Data section
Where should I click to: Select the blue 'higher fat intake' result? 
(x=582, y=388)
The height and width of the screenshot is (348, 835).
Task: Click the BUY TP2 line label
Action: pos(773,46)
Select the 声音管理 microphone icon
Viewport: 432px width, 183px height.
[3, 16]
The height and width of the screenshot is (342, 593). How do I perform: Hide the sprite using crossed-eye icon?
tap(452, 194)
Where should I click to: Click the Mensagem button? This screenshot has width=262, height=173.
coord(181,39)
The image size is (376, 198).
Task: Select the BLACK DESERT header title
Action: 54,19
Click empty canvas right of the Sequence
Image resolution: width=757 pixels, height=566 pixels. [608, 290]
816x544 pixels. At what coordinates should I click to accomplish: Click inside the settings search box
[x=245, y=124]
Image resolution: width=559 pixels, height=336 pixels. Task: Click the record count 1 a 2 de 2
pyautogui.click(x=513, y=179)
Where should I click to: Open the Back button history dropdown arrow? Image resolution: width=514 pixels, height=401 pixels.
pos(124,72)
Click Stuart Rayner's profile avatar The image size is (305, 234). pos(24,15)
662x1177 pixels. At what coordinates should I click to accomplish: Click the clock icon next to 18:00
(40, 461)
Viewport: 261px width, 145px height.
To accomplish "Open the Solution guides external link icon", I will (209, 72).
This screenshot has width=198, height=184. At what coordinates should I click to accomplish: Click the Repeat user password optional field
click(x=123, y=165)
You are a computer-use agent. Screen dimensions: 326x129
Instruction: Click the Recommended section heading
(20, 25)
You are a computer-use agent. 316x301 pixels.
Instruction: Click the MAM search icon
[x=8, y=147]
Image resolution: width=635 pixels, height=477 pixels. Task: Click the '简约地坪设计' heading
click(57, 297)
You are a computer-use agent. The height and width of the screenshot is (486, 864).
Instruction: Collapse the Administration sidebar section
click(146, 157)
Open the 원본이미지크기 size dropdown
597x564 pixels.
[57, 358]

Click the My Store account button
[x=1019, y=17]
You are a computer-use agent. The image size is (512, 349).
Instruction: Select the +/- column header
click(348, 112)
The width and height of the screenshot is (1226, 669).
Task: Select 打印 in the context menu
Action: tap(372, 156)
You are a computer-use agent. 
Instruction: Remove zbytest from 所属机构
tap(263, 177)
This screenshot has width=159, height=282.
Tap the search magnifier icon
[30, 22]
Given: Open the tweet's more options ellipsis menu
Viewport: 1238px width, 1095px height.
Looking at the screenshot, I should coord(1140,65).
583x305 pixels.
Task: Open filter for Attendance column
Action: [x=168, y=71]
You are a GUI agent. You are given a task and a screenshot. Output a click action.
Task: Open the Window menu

Work request
Everything from the line containing "This screenshot has width=198, height=184." to the end of the records must be written out exactly; include both of those lines and no others.

Worked solution
This screenshot has width=198, height=184. At what coordinates should I click to accomplish: Click the Repeat user password optional field
click(x=123, y=165)
You are a computer-use agent. Screen dimensions: 326x129
Instruction: Click the Recommended section heading
(20, 25)
You are a computer-use agent. 316x301 pixels.
Instruction: Click the MAM search icon
[x=8, y=147]
Image resolution: width=635 pixels, height=477 pixels. Task: Click the '简约地坪设计' heading
click(57, 297)
You are a computer-use agent. The height and width of the screenshot is (486, 864).
Instruction: Collapse the Administration sidebar section
click(146, 157)
Open the 원본이미지크기 size dropdown
597x564 pixels.
[57, 358]

Click the My Store account button
[x=1019, y=17]
You are a computer-use agent. The image size is (512, 349).
Instruction: Select the +/- column header
click(348, 112)
The width and height of the screenshot is (1226, 669).
Task: Select 打印 in the context menu
Action: tap(372, 156)
You are a computer-use agent. 
Instruction: Remove zbytest from 所属机构
tap(263, 177)
This screenshot has width=159, height=282.
Tap the search magnifier icon
[30, 22]
Given: Open the tweet's more options ellipsis menu
Viewport: 1238px width, 1095px height.
Looking at the screenshot, I should coord(1140,65).
583x305 pixels.
Task: Open filter for Attendance column
Action: [x=168, y=71]
You are a GUI agent. You are given a task and a screenshot. Output a click action.
Task: Open the Window menu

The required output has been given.